One day while waiting in line at the DMV to renew their driving licenses, they overheard the interactions of the people around them. Most of them were seasonal migrant workers from Mexico trying to obtain their (legal) driving licenses. With no one offering them assistance to translate the forms, they weren’t having much success.
The former missionaries offered to help and they began chatting with other Mexican workers waiting. Everyone really hit it off and the missionaries ended up inviting the group for a meal. One thing led to another, and before they knew it, there were 40 Mexicans coming over!
It turned into a fiesta!
She wrote, “We had to rent a barn and our kids helped with games and desserts. We hired a wonderful Christian Mexican man who prepared the most delectable authentic Mexican meal with Mexican soda and wonderful music.”
Everyone wanted to do it again. And again.
Now, the missionary couple, along with over 60 volunteers from nine nearby churches host the fiesta, inviting migrant workers to an afternoon of great food, football, volleyball, and basketball.
Her husband’s illness had closed the door on one life, but opened it to a whole new stage. I’m sure they aren’t glad for his CMT. I’m sure they’d hand that gift back in a heartbeat. But it’s theirs now. And it’s through his wound they have found a new life, a life lived among the overlooked and ignored.
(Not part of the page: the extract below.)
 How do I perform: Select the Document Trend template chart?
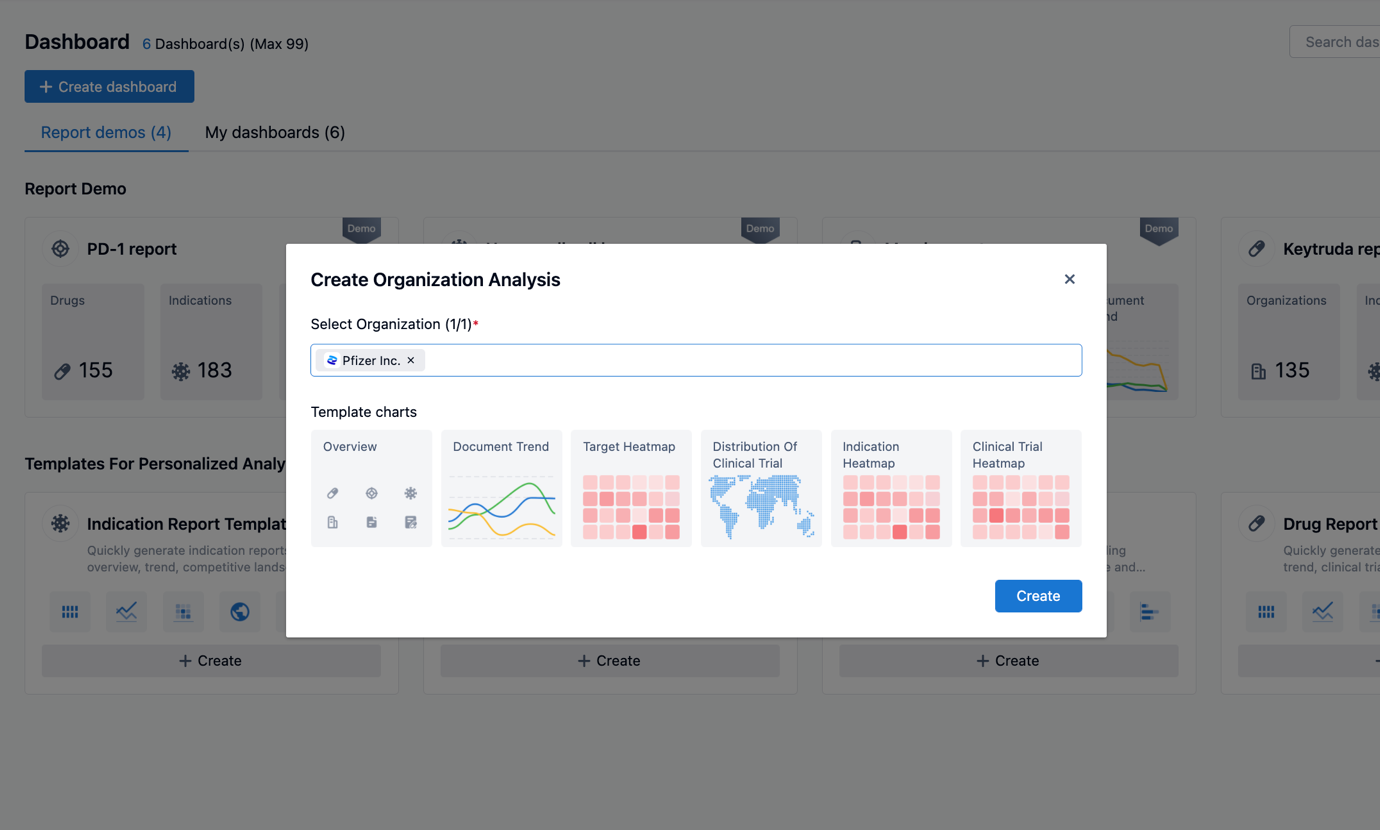(501, 488)
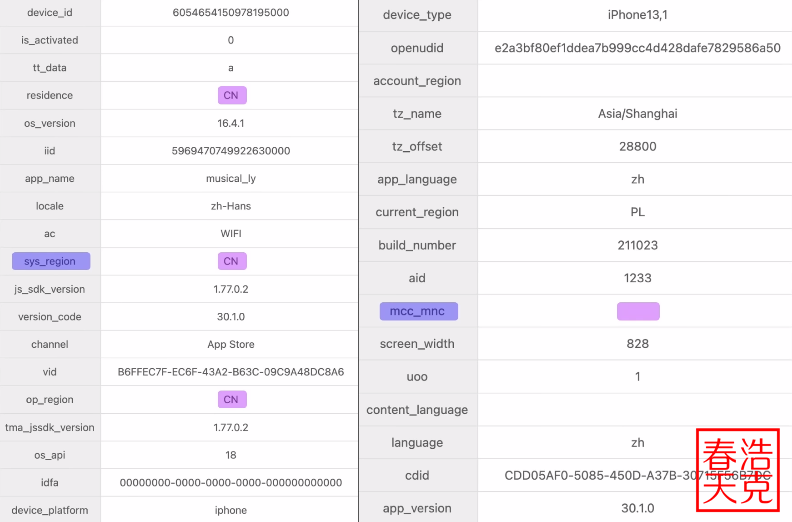Screen dimensions: 792x522
Task: Click the CN tag beside sys_region
Action: coord(231,261)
They’ve discovered what the 13th century Persian poet, Rumi said,
“Suffering is a gift. In it is hidden mercy.”
Recently, I was talking to someone else who has found the hidden mercy in their suffering. David is a graduate of the college where I teach, and he and his wife Christine have been serving as missionaries in Peru. To their shock, Christine was diagnosed with early onset Parkinson’s disease. Often thought of as a disease that affects those over 50, she started showing symptoms in her thirties.
Apparently, in Peru, if someone suffers from a disability or a chronic condition there is shame attached to their family. As a result, the disabled are kept indoors, out of sight. And those people who contract chronic illnesses do their best to hide their condition.
At first David and Christine thought they might need to return home for medical care, but they’ve found ways to manage the illness and have decided to remain overseas. Then, an interesting thing began to happen. Peruvians also suffering with chronic illnesses began to seek Christine out. She has found a whole new avenue for serving others precisely because of her illness, not in spite of it.
In her woundedness, she has become a source of life for others.
I think Henri Nouwen said something like that in his book The Wounded Healer, where he wrote about how our wounds can be a blessing in our lives and the lives of others, if we’re willing to receive them as gifts.
Our wounds, whether grief and loss, or chronic illness, or mental health conditions, provide us with the opportunity to know the suffering of others first-hand. They allow us to see things that those who don’t suffer similarly can’t see. Woundedness from grief and loss fosters empathy and understanding, and binds us together in our shared, broken humanity.
And for those of us with the faith to see it, our wound is a means by which we can access God. Not to blame God for our suffering or loss, nor to relentlessly beg God to remove it from our lives. Rather, when we suffer we draw close to the very character of the God-who-suffers.
Stephen Colbert tells Anderson Cooper, “In my tradition, the great gift of the sacrifice of Christ is that God does it too, that you’re really not alone. God does it too.”
As you examine the wounds in your life, could it be that rather than revealing the absence of God in your life, they are the cracks through which the light of God can shine?
That’s why I’ve used Paige Bradley’s stunning sculpture of the cracked light woman as my cover photo above. Through the fissures in that broken woman’s body creeps the light of hope and healing.
Run your finger metaphorically over your wound. Can you receive it as a gift?